There are few survivors, among them Ezechiel, an assassin with strange gifts and a pair of living whips who finds himself protecting a mysterious boy; Mark, a man consumed by the need to communicate with his other selves in other universes; Marius, a Ghost disconnected from society and other human beings; a genetically-enhanced woman named Eve, who betrayed her Leader, Adam, with respect to a project called “Apple”; Joshua, the escaped test subject she rescued; and a Satanic figure called Deliah, who seeks to unmake the world bit by bit. As the survivors slowly piece together the shards of their world (or seek to tear it apart further), they discover that their universe may be doomed to fly off into nothingness, due to lack of connections between people. Can they bring it back to stability and existence? Should they?

This is an enigmatic book, full of symbolism and meaning hidden just underneath the surface. The author is a fine descriptive writer, and manages to portray a dystopian future or alternate universe (it’s rather unclear which) with disturbing force. The world portrayed is complicated, intriguingly different from and yet similar to our own, and deserves even greater exploration than the author devotes to it. The characters, plot and context are multifaceted, mysterious, and revealed to us in passing glimpses, intriguing the reader and leading us to go on in hopes of learning more.

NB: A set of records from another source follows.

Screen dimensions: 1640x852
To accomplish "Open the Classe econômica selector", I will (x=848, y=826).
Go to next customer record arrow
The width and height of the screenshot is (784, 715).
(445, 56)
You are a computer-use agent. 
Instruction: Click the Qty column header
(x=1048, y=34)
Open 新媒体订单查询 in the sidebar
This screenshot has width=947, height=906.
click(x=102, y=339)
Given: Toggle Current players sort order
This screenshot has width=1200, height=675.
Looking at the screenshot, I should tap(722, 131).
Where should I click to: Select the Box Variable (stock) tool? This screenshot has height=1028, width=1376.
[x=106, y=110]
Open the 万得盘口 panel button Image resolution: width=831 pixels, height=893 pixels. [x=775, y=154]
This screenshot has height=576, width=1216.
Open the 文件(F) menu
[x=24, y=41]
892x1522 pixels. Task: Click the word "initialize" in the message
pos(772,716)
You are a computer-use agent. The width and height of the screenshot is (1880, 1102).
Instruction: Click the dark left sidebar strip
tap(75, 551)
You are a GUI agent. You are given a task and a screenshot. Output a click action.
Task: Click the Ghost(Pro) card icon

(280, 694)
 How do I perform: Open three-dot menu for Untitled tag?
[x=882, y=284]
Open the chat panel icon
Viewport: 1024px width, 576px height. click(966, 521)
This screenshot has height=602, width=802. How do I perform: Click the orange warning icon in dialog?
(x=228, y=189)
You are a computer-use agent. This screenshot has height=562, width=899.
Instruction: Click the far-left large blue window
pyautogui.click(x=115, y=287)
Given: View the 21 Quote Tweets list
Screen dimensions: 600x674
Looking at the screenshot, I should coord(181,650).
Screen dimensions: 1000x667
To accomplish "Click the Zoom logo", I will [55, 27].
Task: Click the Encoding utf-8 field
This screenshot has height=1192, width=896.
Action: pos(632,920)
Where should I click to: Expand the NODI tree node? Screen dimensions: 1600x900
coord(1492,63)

However, the very mysterious quality of the book that intrigues the reader makes it rather hard to understand. The plot jumps from place to place and character to character, and the connecting threads are tenuous at best. There is little exploration of many aspects of this new world, such as the “Collective,” the “Laterali,” or even the Spire that forms the focus of the book, and one only gets a tentative idea of what the Apple project was all about. Characters come into the story and are killed or depart seemingly randomly, with little sense of their importance to the tale. More explanation and backstory are needed to give the story its full power and to truly reach the reader.

Fallen Spire is a thought-provoking and interesting book, and will appeal to those who like to delve into symbolism and mystery.